Orlando Chiropractor|Does Having Pets Really Strengthen Your Immune System?
8/14/2013
Many have fond memories of the family dog coming trotting up when they were a toddler and giving them a big lick on the face. Although parents (and children alike) may have run off shouting "Ugh, dog germs!" like Lucy in the Peanuts comic strip, those "dog germs" may have led to the development of a stronger immune system.
A recent Finnish study performed by researchers at Kuopio University Hospital found that babies who grow up in a home that has a pet are less likely to get coughs and colds in their first year of life than their counterparts who live in pet-free homes. Lead author of the study, Dr. Eija Bergroth, a pediatrician at the university, said, "We think the exposure to pets somehow matures the immune system so when the child meets the microbes, he might be better prepared for them." Researchers believe that the dander that pets shed and the microbes that they bring in from outdoors prime babies' newly-forming immune systems, teaching them to fend off allergies, bacteria and viruses.

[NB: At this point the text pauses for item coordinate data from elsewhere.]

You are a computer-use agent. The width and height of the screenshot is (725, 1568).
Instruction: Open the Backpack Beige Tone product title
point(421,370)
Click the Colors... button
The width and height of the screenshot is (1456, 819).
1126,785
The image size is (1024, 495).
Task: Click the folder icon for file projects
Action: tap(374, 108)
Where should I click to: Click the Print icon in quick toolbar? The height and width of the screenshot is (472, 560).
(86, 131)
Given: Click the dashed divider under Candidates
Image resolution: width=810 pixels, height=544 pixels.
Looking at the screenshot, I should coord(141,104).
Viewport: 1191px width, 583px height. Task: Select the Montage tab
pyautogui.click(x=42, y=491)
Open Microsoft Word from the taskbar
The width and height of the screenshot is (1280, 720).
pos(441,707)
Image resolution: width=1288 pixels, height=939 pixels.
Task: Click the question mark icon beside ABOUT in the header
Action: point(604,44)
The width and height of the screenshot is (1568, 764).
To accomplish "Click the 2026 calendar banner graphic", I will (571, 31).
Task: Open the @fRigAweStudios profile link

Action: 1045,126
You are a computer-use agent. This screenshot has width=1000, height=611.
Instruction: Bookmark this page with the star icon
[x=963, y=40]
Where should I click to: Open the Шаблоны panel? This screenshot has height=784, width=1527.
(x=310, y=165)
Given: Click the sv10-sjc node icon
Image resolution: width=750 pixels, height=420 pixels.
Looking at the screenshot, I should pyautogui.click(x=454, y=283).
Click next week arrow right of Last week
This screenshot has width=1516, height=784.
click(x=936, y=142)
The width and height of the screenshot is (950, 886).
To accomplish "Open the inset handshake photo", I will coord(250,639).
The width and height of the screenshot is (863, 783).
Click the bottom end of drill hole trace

Previous studies had found a link between the presence of pets in a baby's home and a lower risk of allergies. And in a study performed on mice, exposure to household dust from a home in which a dog lived prevented a common respiratory virus that has been linked to the development of childhood asthma.
Researchers from the Finnish study, published in the journal Pediatrics, followed the health of 397 Finnish children during their first year of life. Parents recorded the state of their child's health on a weekly basis, including any runny noses, coughing and ear infections. They also noted if the child took any antibiotics. The results of the study found that children with pets in the home had a 44% lower risk of contracting an ear infection and were 29% less likely to be prescribed antibiotics, when compared with babies from pet-free homes.
The type of pet in the home did make a difference in how likely babies were to become ill during their first year. Dogs in the home were associated with a 31% lower risk of illness in the first year, whereas the presence of cats in the home was associated with only a 6% improvement in risk. The greatest benefit was from outdoor pets (those that were not restricted only to the indoors), as they brought in a wider array of microbes on their fur.
According to researchers, early exposure to pets seems to be the key in developing greater resistance to microbes, as it is the time that a child's immune system is learning to differentiate friendly from unfriendly microbes, and by getting a wide array of these in small amounts, babies' immune systems become well-trained early on.